* SHORT PROBLEM *
Can you copy out every one of the items below word for word?

* DATA SECTION *
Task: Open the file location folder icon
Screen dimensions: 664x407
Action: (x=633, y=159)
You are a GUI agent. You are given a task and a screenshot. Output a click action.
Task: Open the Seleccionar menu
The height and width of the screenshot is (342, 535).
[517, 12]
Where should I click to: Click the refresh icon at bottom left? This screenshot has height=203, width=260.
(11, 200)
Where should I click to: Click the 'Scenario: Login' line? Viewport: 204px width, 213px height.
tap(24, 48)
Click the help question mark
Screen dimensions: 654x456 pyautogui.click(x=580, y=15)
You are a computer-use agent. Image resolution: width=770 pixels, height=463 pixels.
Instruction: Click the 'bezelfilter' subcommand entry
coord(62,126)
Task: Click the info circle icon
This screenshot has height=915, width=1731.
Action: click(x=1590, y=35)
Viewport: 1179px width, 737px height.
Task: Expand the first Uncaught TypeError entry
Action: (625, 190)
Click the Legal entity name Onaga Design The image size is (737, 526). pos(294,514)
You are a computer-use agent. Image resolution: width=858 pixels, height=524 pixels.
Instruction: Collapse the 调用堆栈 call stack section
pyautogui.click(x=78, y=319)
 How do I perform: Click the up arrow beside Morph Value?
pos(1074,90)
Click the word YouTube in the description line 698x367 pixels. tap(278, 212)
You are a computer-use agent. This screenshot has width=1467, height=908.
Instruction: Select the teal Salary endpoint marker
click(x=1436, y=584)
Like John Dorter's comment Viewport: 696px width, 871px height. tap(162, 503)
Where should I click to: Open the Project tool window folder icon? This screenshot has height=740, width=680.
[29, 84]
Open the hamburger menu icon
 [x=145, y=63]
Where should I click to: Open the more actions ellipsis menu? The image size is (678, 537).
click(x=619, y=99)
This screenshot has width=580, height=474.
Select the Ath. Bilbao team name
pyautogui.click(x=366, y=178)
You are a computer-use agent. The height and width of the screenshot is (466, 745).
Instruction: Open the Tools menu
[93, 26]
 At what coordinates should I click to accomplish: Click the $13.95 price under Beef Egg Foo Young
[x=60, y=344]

* SOLUTION TO THIS PROBLEM *
Task: Open the file location folder icon
Screen dimensions: 664x407
Action: (x=633, y=159)
You are a GUI agent. You are given a task and a screenshot. Output a click action.
Task: Open the Seleccionar menu
The height and width of the screenshot is (342, 535).
[517, 12]
Where should I click to: Click the refresh icon at bottom left? This screenshot has height=203, width=260.
(11, 200)
Where should I click to: Click the 'Scenario: Login' line? Viewport: 204px width, 213px height.
tap(24, 48)
Click the help question mark
Screen dimensions: 654x456 pyautogui.click(x=580, y=15)
You are a computer-use agent. Image resolution: width=770 pixels, height=463 pixels.
Instruction: Click the 'bezelfilter' subcommand entry
coord(62,126)
Task: Click the info circle icon
This screenshot has height=915, width=1731.
Action: click(x=1590, y=35)
Viewport: 1179px width, 737px height.
Task: Expand the first Uncaught TypeError entry
Action: (625, 190)
Click the Legal entity name Onaga Design The image size is (737, 526). pos(294,514)
You are a computer-use agent. Image resolution: width=858 pixels, height=524 pixels.
Instruction: Collapse the 调用堆栈 call stack section
pyautogui.click(x=78, y=319)
 How do I perform: Click the up arrow beside Morph Value?
pos(1074,90)
Click the word YouTube in the description line 698x367 pixels. tap(278, 212)
You are a computer-use agent. This screenshot has width=1467, height=908.
Instruction: Select the teal Salary endpoint marker
click(x=1436, y=584)
Like John Dorter's comment Viewport: 696px width, 871px height. tap(162, 503)
Where should I click to: Open the Project tool window folder icon? This screenshot has height=740, width=680.
[29, 84]
Open the hamburger menu icon
 [x=145, y=63]
Where should I click to: Open the more actions ellipsis menu? The image size is (678, 537).
click(x=619, y=99)
This screenshot has width=580, height=474.
Select the Ath. Bilbao team name
pyautogui.click(x=366, y=178)
You are a computer-use agent. The height and width of the screenshot is (466, 745).
Instruction: Open the Tools menu
[93, 26]
 At what coordinates should I click to accomplish: Click the $13.95 price under Beef Egg Foo Young
[x=60, y=344]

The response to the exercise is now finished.